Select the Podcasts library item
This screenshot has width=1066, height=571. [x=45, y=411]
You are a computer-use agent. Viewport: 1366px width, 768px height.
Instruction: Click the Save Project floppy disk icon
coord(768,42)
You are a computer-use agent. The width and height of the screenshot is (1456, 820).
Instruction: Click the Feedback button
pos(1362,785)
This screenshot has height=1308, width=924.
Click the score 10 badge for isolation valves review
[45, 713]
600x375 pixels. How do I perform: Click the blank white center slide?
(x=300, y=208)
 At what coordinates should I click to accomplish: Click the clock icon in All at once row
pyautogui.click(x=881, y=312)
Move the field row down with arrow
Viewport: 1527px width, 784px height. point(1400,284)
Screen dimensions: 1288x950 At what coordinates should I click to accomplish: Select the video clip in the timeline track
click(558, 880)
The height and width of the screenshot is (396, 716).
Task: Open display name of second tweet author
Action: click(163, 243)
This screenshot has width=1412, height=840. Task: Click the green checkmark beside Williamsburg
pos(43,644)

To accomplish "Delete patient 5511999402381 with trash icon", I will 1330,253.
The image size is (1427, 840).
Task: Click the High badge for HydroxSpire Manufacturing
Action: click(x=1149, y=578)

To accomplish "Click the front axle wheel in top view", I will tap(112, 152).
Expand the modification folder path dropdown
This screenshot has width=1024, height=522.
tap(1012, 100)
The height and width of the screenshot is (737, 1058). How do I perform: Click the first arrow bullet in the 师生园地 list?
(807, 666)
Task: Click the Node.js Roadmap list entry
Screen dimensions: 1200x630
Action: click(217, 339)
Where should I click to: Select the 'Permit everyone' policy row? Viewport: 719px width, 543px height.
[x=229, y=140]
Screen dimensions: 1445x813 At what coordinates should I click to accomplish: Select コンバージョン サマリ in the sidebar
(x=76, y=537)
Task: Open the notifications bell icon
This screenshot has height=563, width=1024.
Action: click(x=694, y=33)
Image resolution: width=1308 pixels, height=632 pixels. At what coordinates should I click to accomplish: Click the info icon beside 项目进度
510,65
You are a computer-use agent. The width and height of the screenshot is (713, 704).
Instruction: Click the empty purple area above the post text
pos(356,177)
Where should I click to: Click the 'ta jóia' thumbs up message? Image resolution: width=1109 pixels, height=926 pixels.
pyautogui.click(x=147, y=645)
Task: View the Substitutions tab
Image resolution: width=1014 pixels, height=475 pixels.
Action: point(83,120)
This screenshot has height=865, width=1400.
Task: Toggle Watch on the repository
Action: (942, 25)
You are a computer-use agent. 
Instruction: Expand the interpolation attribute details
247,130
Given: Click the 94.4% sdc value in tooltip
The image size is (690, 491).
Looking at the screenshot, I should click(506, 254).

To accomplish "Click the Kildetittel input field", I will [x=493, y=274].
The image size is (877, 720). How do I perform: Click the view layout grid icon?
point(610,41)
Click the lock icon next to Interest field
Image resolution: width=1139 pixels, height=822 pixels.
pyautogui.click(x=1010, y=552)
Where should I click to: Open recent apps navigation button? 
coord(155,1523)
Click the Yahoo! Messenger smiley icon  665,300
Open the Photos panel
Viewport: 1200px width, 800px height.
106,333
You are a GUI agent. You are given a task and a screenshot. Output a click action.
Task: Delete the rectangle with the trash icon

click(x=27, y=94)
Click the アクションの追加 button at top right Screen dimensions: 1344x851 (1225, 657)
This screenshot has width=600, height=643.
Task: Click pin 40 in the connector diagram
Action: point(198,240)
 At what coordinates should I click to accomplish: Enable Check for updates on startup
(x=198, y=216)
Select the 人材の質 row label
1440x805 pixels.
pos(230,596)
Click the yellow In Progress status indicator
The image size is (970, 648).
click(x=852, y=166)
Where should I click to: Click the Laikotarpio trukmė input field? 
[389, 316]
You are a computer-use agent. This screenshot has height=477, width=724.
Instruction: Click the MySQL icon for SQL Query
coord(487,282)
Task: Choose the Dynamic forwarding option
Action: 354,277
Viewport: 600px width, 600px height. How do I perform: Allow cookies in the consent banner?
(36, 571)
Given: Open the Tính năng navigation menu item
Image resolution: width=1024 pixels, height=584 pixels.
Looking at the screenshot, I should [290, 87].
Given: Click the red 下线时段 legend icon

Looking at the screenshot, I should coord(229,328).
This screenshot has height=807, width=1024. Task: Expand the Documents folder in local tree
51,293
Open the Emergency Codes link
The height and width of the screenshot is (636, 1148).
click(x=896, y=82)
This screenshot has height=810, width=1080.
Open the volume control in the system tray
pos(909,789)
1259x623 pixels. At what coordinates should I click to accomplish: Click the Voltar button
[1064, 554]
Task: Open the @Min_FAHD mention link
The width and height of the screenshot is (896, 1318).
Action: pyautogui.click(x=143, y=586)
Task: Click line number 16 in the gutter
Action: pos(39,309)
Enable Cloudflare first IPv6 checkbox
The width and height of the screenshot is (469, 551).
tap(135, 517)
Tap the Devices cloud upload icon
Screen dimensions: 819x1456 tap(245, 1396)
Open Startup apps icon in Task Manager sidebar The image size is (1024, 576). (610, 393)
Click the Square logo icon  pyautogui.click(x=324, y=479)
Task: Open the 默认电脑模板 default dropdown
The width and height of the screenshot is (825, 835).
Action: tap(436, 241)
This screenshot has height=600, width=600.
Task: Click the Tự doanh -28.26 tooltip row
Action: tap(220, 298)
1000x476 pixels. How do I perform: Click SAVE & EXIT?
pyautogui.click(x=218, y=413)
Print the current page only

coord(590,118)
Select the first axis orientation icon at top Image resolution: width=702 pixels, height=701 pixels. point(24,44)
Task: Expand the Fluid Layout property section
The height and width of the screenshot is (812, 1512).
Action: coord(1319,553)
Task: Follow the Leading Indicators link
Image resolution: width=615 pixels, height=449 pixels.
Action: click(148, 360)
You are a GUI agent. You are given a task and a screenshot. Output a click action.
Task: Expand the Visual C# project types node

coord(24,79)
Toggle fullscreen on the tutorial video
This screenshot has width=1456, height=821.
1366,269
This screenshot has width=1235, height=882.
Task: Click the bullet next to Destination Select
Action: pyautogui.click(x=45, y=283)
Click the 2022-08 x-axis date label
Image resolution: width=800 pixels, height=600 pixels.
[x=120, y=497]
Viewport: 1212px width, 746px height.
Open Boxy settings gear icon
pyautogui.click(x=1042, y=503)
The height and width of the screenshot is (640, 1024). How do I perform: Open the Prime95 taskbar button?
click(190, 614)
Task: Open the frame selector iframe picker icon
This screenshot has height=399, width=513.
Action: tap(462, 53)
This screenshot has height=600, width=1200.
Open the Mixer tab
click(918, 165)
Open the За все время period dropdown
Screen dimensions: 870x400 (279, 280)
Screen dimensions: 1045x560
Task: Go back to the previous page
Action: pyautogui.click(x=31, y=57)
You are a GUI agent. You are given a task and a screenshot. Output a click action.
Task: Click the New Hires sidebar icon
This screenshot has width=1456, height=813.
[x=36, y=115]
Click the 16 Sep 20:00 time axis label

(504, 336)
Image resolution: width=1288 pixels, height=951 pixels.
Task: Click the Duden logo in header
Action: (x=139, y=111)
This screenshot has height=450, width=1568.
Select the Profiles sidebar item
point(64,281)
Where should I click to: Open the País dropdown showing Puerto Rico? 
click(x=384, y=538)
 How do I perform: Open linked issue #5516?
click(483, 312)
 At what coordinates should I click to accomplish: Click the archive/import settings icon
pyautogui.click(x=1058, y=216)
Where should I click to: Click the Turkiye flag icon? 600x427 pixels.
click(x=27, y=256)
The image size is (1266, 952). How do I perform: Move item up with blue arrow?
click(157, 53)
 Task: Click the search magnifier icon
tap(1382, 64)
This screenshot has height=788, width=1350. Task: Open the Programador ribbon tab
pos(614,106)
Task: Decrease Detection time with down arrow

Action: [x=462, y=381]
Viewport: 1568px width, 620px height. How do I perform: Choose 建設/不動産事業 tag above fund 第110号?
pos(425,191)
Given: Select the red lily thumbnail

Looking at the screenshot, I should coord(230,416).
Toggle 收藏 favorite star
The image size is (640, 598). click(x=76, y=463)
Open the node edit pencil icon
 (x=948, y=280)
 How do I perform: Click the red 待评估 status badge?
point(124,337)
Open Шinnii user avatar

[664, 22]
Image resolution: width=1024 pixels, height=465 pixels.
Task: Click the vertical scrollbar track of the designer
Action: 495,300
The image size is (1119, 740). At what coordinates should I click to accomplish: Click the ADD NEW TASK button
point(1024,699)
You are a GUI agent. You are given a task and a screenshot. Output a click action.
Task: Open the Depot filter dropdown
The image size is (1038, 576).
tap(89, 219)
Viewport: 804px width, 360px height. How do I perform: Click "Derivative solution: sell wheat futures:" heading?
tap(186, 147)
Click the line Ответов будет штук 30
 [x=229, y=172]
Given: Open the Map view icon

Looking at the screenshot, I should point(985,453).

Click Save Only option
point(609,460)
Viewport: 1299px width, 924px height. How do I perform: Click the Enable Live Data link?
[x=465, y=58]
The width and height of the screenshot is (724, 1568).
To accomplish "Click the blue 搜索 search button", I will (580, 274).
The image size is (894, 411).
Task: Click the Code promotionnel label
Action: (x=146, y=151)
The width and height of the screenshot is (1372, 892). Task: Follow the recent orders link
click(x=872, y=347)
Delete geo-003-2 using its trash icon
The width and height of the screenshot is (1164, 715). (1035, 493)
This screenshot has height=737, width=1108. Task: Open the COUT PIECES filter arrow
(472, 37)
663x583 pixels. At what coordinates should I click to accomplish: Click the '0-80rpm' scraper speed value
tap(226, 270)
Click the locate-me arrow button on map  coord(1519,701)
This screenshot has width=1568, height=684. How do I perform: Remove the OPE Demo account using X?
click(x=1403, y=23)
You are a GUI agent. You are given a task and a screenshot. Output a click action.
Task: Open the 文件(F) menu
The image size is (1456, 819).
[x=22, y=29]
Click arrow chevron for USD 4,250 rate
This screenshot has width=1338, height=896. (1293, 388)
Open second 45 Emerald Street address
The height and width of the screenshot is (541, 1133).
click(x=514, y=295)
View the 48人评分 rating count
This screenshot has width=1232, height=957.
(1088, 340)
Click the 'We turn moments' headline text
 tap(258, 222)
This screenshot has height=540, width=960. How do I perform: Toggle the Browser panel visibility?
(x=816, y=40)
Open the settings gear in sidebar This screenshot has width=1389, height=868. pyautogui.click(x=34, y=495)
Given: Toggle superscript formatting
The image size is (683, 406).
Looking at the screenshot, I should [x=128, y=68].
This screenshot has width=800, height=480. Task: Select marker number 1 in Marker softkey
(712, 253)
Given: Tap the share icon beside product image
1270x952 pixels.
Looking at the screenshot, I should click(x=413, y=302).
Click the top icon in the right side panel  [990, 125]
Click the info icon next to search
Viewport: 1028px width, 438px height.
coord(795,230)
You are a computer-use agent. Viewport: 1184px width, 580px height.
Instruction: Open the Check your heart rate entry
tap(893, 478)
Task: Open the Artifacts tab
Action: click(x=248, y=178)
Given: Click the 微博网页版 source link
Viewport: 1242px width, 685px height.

═══

_Description of the task:_ Your answer should consist of the lines above that hold the word "menu".

_Task output:_
Given: Open the Tính năng navigation menu item
Task: Open the 文件(F) menu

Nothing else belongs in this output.